It seems the Pennsylvania Department of Insurance (PDI) has opened up its own satellite Betty Ford rehab center for insurance companies over the last year. California and Pennsylvania currently seem to have the corner on rehabilitations, conservations and liquidations. The latest became effective April 1, when Legion Insurance Co. and Villanova Insurance (The Legion Group) entered voluntary rehabilitation under the direction of the PDI.

Both companies are subsidiaries of Bermuda based Mutual Risk Management. It hasn’t been a good year for Mutual Risk whose stock you can pick up right now for about six dimes per share. The company is already bracing itself for OTC Bulletin Board trading when its common stock is de-listed from the New York Stock Exchange.

Mutual Risk reported a loss of $99.2 million for 2001, and is currently in default on its 9.38 percent convertible exchange debentures, its bank credit facility and its letter of credit facility. The company said it is negotiating a restructuring plan with creditors and plans to sell many of its assets to cover its obligations.

A statement from its filing of the restructuring plan according to the Dow Jones Newswire said, “It is unlikely that any proceeds of the liquidation would remain after the claims of the general creditors were satisfied.”

The loss development for these companies has been blamed on the inability to collect on reinsurance recoverables that the companies relied heavily on.

The Legion Group transacts business in all 50 states and mainly writes commercial lines. The group also specializes in structuring self-insured programs for mid-sized corporations and associations.

Pennsylvania Insurance Commissioner Diane Koken said in a press release, “The first order of business is to undertake a thorough, independent financial analysis of Legion Insurance Group.” This will help her determine the feasibility of rehabilitation versus liquidation.

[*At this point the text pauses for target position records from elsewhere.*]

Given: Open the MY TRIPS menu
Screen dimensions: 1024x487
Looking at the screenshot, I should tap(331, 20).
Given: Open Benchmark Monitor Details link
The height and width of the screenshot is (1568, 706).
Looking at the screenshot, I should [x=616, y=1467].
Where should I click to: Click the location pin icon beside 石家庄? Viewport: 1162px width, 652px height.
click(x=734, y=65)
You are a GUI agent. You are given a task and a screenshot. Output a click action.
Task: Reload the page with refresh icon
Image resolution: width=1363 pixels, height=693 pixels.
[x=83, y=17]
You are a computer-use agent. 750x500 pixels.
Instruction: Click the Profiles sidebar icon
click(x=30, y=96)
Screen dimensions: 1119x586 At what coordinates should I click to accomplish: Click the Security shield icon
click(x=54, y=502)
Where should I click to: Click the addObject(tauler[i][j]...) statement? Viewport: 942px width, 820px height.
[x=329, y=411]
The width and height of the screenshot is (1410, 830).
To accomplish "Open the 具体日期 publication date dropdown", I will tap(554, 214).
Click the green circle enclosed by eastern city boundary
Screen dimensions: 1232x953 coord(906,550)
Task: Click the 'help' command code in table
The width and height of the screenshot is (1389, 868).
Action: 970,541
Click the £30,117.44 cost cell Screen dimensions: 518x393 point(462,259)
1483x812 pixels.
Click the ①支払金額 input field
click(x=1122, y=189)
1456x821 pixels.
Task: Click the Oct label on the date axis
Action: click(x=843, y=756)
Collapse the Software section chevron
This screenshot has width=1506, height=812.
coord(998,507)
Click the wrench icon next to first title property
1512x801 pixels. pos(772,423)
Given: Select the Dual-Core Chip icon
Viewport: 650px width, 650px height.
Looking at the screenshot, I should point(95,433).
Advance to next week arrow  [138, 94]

The Insurance Department Act of 1921 in Pennsylvania spells out the conditions of rehabilitation, which differ from the conditions of liquidation. The board of directors is suspended, not dissolved. Rehabilitation is a temporary action that puts the commissioner in charge. The financial activity runs through the company rather than the Liquidator’s office. The company pays claims, not the guaranty fund; and payments are based on a court order not on a statute. And finally, assets are marshaled, and all suits are stayed.